Group C Mola corresponded somewhat with the species Mola ramsayi established by Bass et al. (2005) - although one member of that clade from Australia was placed in group A by Yoshita et al. (2009) - oddly enough authors of the latter study did find a group C individual from New South Wales, Australia. The monophyly of group C was supported by a very high bootstrap by Yoshita et al. (2009) but it should be noted that the sample size was only 3 and it was found to be the sister clade to group A. While the evidence presented by the authors suggests of three Mola species, clearly group C needs many more samples in order to be convincingly demonstrated to be a distinct species. And then people need to argue over which clade gets to be M. ramsayi... there's a long way to go.


The re-recognition of multiple Mola species is going to necessitate a revision of basic biological information. Future studies will have to be careful to differentiate between populations/species as to not create chimerical data - hopefully then we'll get a clearer picture of just how these species are separated geographically and possibly behaviorally and ecologically. If large (entirely female?) group B individuals really are a minor presence in very heavily fished areas, perhaps this should be looked into as a concern for conservation.

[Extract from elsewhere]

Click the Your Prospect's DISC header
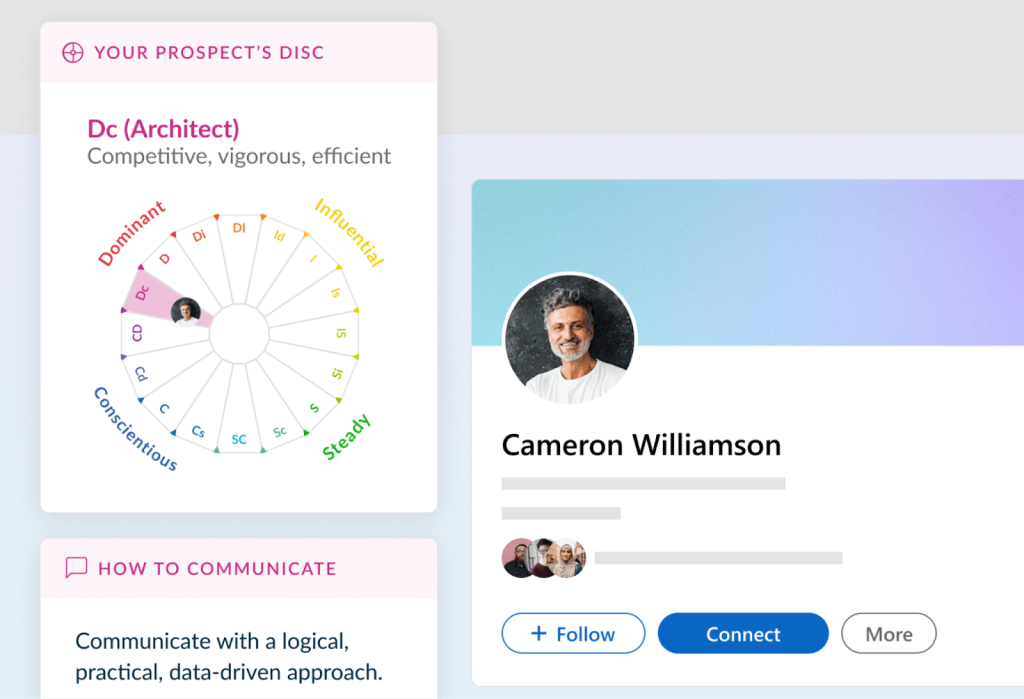The image size is (1024, 699). pyautogui.click(x=209, y=52)
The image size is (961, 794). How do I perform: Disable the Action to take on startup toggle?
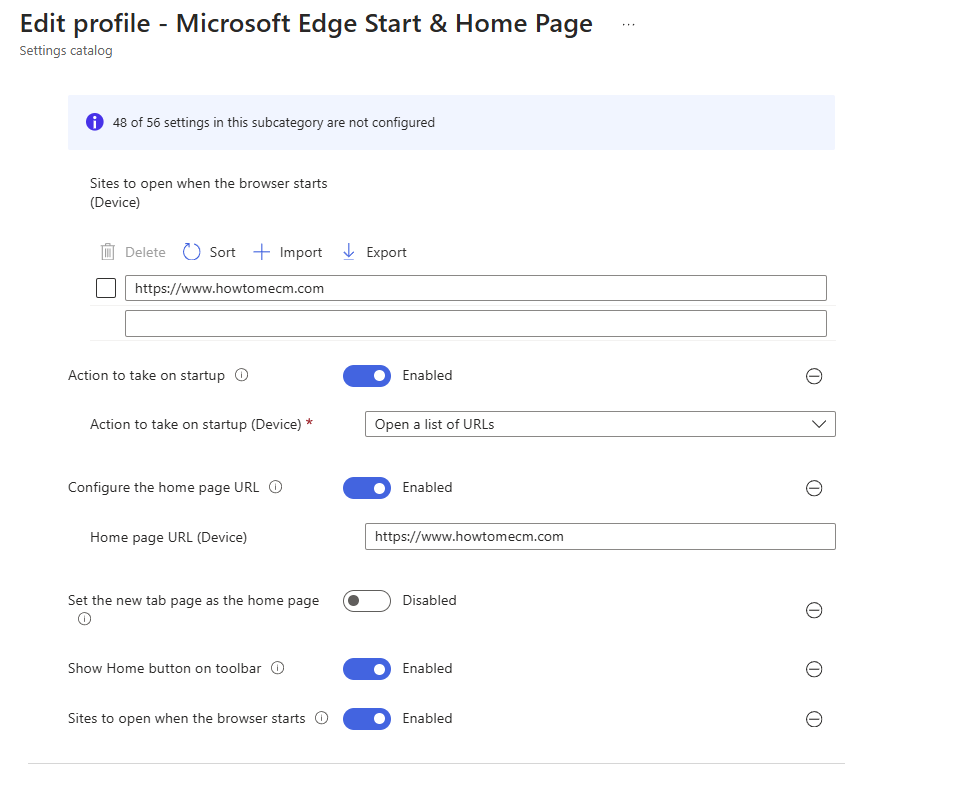click(x=367, y=376)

I'm not done with molids yet - Mola is not the only one!




References:

Bass, Anna L., et al. 2005. Evolutionary divergence among lineages of the ocean sunfish family, Molidae (Tetraodontiformes). Marine Biology 148, 404-415

Wood, Gerald. 1982. Guinness Book of Animal Facts and Feats. Third Edition.

Yoshita, Yukiko, et al. 2009. Phylogenetic relationship of two Mola sunfishes (Tetraodontiformes: Molidae) occurring around the coast of Japan, with notes on their geographical distribution and morphological characteristics. Ichthyological Research 56, 232-244

14 comments:

Camera Trap Codger said...

Thanks for the posts on these neat fish. They occasionally wash up on the California beaches during the winter storms, and I've always been fascinated by their bizarre form. They seem to have a lot going for them.

Sordes said...

Hi Cameron! Very interesting article! If you want you can use a photo of a stuffed sunfish and a sunfish skeleton I photographed a the NHM Vienna to illustrate your posts. Those mola skeletons are reallly bloody strange:
http://bestiarium.kryptozoologie.net/artikel/einige-interessante-fischskelette/
An other interesting aspect of the mola biology is the high frequency and also the sizs of their parasites. I have also once seen a very interesting documentation in which a sea lion literally chopped a smaller mola of about 70cm or so, it looked really gory.

Cameron McCormick said...

California, eh? Mola has annual die-offs in central California and it appears that some natives exploited this:

http://digitalcommons.calpoly.edu/cgi/viewcontent.cgi?article=1011&context=ssci_fac

This comes as a surprise because Fishbase lists Mola mola as poisonous to eat!


Markus, I remembered you having a Mola picture but I couldn't find it - thanks!